Document segment.
MB113 Questions on Coronavirus and Its Impact on Economy Assessment Answer
COVID19 has turned into a global pandemic that has impacted not only lives but also economies. In order to contain the same, travel and economic activities are restricted leading to further losses. The Australian government is ensuring minimising the number of cases through isolation, social distancing, screening of individuals and providing requisite health facilities so as to contain it and return to normal. Apart from this, the government has delivered a $17.6 billion economic support package and an additional $4 billion approximately to provide required physical and mental health facilities to its citizens. However, government had to announce multiple packages even afterwards: $90billion from RBI to help banking industry for three years through funding including $15 billion from government for smaller banks, $66billion package from government towards jobseekers and welfare recipients, and $130billion package from government towards jobseekers. Apart from these, the state governments have also announced economic stimulus packages.
These economic stimulus packages are part of expansionary monetary policy where government aims to encourage investment and also help people keep their employment. The aim is to help economy to expand in these tough times.
In 2008-09, the GFC only led to collapse of consumer demand and it could be contained with a stimulus package of around 1.8% of Australian GDP. The Australian economy was one of the few developed countries to avoid recession.
The COVID-related packages are estimated to comprise around 3.3% of Australian GDP this budgeted year. The spending is huge and the government may be required to shell out more if COVID remains uncontrolled. COVID is unique because the shock is from both demand-side and supply side and hence, the grave danger. The stimulus packages are expected to be effective in keeping the economy from going into recession.

Task requirements.
1/ In the passage on COVID-19 and the Australian economy, about what share of Australian GDP did the stimulus package for the 2008-09 GFC represent?
2/ Summarize the passage on COVID-19 and the Australian economy in two sentences.
3/ Resume the passage on COVID-19 and the Australian economy from the point where it stops.
The lines that come after the passage on COVID-19 and the Australian economy have no connection to it.

Supplied entries.
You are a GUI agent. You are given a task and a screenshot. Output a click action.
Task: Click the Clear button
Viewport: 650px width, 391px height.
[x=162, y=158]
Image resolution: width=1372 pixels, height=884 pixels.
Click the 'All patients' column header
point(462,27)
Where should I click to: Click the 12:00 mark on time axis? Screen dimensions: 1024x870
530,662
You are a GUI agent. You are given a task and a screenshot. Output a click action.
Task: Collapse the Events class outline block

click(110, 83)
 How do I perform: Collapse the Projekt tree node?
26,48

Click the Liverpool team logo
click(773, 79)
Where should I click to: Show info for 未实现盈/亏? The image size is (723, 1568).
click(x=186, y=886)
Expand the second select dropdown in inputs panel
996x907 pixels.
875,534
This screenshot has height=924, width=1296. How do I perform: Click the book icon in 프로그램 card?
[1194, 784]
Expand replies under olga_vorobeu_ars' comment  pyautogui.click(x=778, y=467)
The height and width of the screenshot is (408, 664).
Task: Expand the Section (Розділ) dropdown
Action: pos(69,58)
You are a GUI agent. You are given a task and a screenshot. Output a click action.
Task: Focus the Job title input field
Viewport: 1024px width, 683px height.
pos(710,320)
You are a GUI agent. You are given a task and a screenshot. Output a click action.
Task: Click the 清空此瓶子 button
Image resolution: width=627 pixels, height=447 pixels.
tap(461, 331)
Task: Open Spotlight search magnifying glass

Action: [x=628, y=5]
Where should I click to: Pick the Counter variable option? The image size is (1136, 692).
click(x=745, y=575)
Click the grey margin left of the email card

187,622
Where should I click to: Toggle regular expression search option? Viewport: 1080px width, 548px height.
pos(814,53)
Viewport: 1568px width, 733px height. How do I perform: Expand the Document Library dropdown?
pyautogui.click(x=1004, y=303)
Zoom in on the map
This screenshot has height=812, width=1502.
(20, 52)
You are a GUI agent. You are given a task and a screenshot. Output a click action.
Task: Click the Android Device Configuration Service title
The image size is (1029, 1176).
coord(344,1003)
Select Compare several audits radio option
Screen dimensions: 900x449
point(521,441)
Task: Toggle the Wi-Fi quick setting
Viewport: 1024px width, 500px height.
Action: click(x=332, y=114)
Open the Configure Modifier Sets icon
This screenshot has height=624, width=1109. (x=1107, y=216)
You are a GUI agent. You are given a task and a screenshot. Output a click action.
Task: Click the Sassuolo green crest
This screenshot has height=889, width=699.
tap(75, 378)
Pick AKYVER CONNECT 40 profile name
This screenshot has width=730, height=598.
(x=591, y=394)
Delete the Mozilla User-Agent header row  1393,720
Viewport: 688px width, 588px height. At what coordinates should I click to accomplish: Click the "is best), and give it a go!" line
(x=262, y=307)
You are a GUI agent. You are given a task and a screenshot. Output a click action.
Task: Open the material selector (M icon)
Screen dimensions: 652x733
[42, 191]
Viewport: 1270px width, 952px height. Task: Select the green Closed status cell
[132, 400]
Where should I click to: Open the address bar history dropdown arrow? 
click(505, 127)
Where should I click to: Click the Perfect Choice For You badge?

Solved problems.
1/ Around 1.8% of Australian GDP.

2/ To limit COVID-19's damage, the Australian government has used isolation, social distancing and screening, and it has announced several economic support packages aimed at encouraging investment and keeping people employed. These packages make up around 3.3% of GDP, well above the roughly 1.8% spent during the 2008-09 GFC, because COVID is a shock to both demand and supply, and they are expected to keep the economy from going into recession.

3/
The treasury of Australia has taken multiple steps to fight COVID pandemic. In order to reduce the pressure on borrowing cost for consumers and businesses, RBA announced stimulus package on 19th March so that the businesses can support basic daily operations. RBA also announced that small business will be a priority for support.
This was done by announcing a term funding facility for the banking system where banks will be able to access to at least $90 billion in funding at a fixed interest rate of 0.25 per cent. This is expected to reduce the interest rates for borrowers and also encourage businesses. The facility offers additional low-cost funding to banks if they expand their business lending, with particular incentives applying to new loans to SMEs.
RBA also reduced the cash rate to 0.25 per cent. It is also extending and complementing the interest rate cut by taking active steps to target a 0.25 per cent yield on 3-year Australian Government Securities.
The RBA is also purchasing Australian Government Securities (AGS) and semis in the secondary market.
Hence, these are monetary policy steps whereby more money supply is expected to reduce the interest rates and thereby, encourage spending and investment in the economy.